## Directives
1. In the news extract about the Prudential, which division does Keith Bedell-Pearce run?
2. Copy word for word the stretch of the news extract about the Prudential from "Despite the Pru's" through "financial services division.".

## Document extract
========================
Informal approaches have been made by the regulatory authority to bring the Pru into line, amid signs that some board members had been wavering behind the public front of unamimous defiance of the PIA.
Despite the Pru's formal statement that the it will not join the PIA, it is believed in the industry that after a decent interval, and the arrival of a new chief executive, Britain's leading insurer will abandon its controversial stance.
It is still unclear who will replace Mr Newmarch. Some insiders tip Jim Sutcliffe, who runs the Pru's core domestic insurance division, as the front-runner, but at 37 he may find his age against him. The other leading internal candidate is Keith Bedell-Pearce, 48, who runs the financial services division.
Mr Newmarch had waged a highly personalised, aggressive campaign against the PIA, questioning its suitability, but found the Prudential isolated in its opposition. His resignation came shortly after Lautro, the industry regulator which is being succeededby the PIA, delivered a damning report on the Prudential's selling of personal pensions. Mr Newmarch had persistently denied that the Prudential was in any way implicated in the scandal of the inappropriate selling of personal pension plans that has engulfed the industry.
The Prudential said yesterday: "We have always behaved perfectly properly with regard to the selling of pension transfers. No conversation or communication we have had with Lautro would indicate to us that we ought in any way to change our view."
========================
## Entries
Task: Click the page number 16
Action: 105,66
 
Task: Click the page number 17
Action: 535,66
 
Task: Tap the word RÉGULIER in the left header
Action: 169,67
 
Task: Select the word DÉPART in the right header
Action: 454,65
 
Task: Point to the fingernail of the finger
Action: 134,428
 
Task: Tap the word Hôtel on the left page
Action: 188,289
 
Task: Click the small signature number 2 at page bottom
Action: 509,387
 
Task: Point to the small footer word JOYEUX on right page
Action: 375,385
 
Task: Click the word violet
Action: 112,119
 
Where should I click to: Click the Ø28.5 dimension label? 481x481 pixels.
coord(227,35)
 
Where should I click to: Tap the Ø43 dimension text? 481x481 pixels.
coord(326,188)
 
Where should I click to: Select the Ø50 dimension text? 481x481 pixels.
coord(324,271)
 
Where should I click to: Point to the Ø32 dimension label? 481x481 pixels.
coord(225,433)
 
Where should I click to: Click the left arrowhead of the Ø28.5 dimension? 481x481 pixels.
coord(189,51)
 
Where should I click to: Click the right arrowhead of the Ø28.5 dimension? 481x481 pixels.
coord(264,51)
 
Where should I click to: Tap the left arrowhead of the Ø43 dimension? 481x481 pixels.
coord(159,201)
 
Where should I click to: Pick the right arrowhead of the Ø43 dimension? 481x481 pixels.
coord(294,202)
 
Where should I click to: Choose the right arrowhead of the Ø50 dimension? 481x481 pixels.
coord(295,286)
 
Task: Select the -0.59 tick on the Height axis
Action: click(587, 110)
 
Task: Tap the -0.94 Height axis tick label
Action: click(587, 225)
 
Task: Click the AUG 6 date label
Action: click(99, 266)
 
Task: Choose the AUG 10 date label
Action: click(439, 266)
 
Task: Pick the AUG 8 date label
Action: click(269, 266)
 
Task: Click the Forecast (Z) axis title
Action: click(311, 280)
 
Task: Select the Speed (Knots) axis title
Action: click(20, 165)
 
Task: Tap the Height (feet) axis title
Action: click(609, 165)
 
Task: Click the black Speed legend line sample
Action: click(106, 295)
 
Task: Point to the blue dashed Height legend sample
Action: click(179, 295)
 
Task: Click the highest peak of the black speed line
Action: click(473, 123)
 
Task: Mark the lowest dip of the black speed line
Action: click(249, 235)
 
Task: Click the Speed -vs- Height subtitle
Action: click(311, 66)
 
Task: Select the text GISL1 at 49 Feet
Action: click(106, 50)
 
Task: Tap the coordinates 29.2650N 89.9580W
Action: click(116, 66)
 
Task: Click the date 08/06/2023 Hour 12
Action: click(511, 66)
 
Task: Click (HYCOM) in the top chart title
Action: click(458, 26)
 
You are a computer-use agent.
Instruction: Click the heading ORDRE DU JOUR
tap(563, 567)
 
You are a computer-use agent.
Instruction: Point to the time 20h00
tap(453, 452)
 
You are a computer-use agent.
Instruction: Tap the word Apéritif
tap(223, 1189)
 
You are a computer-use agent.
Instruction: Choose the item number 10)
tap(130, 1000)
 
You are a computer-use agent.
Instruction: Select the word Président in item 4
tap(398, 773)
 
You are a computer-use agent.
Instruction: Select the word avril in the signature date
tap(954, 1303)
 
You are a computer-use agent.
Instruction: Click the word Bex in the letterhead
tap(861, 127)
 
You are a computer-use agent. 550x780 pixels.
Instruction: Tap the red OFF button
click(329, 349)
========================
## Outputs in order
1. He runs the financial services division.

2.
Despite the Pru's formal statement that the it will not join the PIA, it is believed in the industry that after a decent interval, and the arrival of a new chief executive, Britain's leading insurer will abandon its controversial stance.
It is still unclear who will replace Mr Newmarch. Some insiders tip Jim Sutcliffe, who runs the Pru's core domestic insurance division, as the front-runner, but at 37 he may find his age against him. The other leading internal candidate is Keith Bedell-Pearce, 48, who runs the financial services division.